Project 08 — Real-to-sim with 3D Gaussian Splatting (gsplat on a nuScenes drive)

TL;DR. Take a multi-camera nuScenes scene, fit a 3D Gaussian Splat with gsplat, render from off-trajectory novel viewpoints, and measure PSNR / SSIM / LPIPS on held-out frames. Then do the wow demo: zero out the Gaussians inside a moving car's bounding box and re-render — that car is gone, the rest of the scene is intact. This is the real-to-sim half of the simulation matrix that Cosmos Transfer (project 09) does not cover; it is the lineage running through Wayve PRISM-1, Waymo + NVIDIA EmerNeRF, and Applied Intuition Neural Sim. The pedagogical punchline is the dynamic-scene failure mode: vanilla 3DGS assumes a static world, so moving actors smear into ghosts. We visualize the ghosts, name the fixes (Street Gaussians, DrivingGaussian, EmerNeRF, SplatAD), and leave 4DGS as a TODO.

Goal

The single deliverable is one results table and one before/after pair:

Metric on held-out front-camera frames	Value
PSNR ↑	?
SSIM ↑	?
LPIPS (AlexNet) ↓	?
Gaussians at convergence	?
Train wall-clock (RTX 4090)	?

…plus two rendered videos: one along the original ego trajectory (sanity check) and one along a novel trajectory offset 2 m laterally (the real-to-sim use case — you cannot do this with a recorded drive). And an actor-removal pair: the original render with a moving car visible, and the same render after we mask out the Gaussians inside that car's 3D bounding box. The pair is the demo that closes a loop with the AI Neural Sim narrative: every recorded drive becomes an editable simulator scene.

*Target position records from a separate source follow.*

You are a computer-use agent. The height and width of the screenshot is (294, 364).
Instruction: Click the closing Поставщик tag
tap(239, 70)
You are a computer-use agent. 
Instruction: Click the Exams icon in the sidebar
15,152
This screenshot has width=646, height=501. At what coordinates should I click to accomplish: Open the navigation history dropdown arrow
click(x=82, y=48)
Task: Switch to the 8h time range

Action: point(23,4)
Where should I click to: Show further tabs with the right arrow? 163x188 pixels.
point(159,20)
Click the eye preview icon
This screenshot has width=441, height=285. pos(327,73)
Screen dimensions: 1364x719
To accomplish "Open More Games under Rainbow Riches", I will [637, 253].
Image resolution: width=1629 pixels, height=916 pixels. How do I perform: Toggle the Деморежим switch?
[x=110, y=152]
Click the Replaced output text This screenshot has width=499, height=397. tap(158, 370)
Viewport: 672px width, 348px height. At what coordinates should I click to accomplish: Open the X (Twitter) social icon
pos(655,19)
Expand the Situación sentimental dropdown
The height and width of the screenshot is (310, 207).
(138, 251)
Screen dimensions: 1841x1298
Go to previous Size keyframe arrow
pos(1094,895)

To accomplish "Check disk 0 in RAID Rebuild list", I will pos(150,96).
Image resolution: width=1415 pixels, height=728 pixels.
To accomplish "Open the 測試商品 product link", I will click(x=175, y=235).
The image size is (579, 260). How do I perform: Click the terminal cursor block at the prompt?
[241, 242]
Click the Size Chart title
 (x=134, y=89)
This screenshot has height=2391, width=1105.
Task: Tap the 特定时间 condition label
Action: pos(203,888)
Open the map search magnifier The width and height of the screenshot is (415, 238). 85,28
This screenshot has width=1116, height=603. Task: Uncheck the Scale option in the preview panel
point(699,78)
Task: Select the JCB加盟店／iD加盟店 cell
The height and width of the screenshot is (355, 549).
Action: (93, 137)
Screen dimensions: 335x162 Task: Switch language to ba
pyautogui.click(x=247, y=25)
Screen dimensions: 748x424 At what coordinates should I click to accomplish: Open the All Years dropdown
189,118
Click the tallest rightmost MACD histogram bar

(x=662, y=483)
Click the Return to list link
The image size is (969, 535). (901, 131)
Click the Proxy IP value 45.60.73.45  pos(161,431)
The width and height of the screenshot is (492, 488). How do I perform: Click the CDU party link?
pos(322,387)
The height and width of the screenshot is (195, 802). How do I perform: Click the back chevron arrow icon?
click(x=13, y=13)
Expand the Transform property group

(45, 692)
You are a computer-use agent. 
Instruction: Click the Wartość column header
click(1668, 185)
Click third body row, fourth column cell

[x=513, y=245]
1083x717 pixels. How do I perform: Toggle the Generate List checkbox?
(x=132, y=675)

This is a measurement project, not a leaderboard chase. The PSNR number matters less than the gap between the static-region PSNR and the moving-vehicle PSNR — that gap is the entire reason the field invented 4DGS variants in the first place.

Loops touched

This lives in two of the seven AV/robotics data loops we use as a mental map (see /docs/03-simulation-and-synthetic-data.md §D for the full matrix):

COLLECT (synthetic, real-to-sim half) — every recorded fleet drive becomes a replayable, editable, novel-view-generating simulator scene. This is the half of the simulation matrix that Cosmos Transfer (a generative resynthesizer) does not cover. Cosmos rephotographs a classical render under arbitrary visual conditions; 3DGS / 4DGS take a real recording and turn it back into geometry you can fly through. They are complementary tools, not competitors. Wayve's PRISM-1 is the productized version of this idea for an AV stack; Applied Intuition's Neural Sim is the productized version for a sim platform.
EVAL — once the recorded drive is a splat, the same scenario can be replayed under counterfactual conditions: "what if a cyclist had been there?" "what if the bus had not braked?" That is a closed-loop eval asset, not a logged-data eval asset. The actor-removal demo at the end of the notebook is a one-step toy version.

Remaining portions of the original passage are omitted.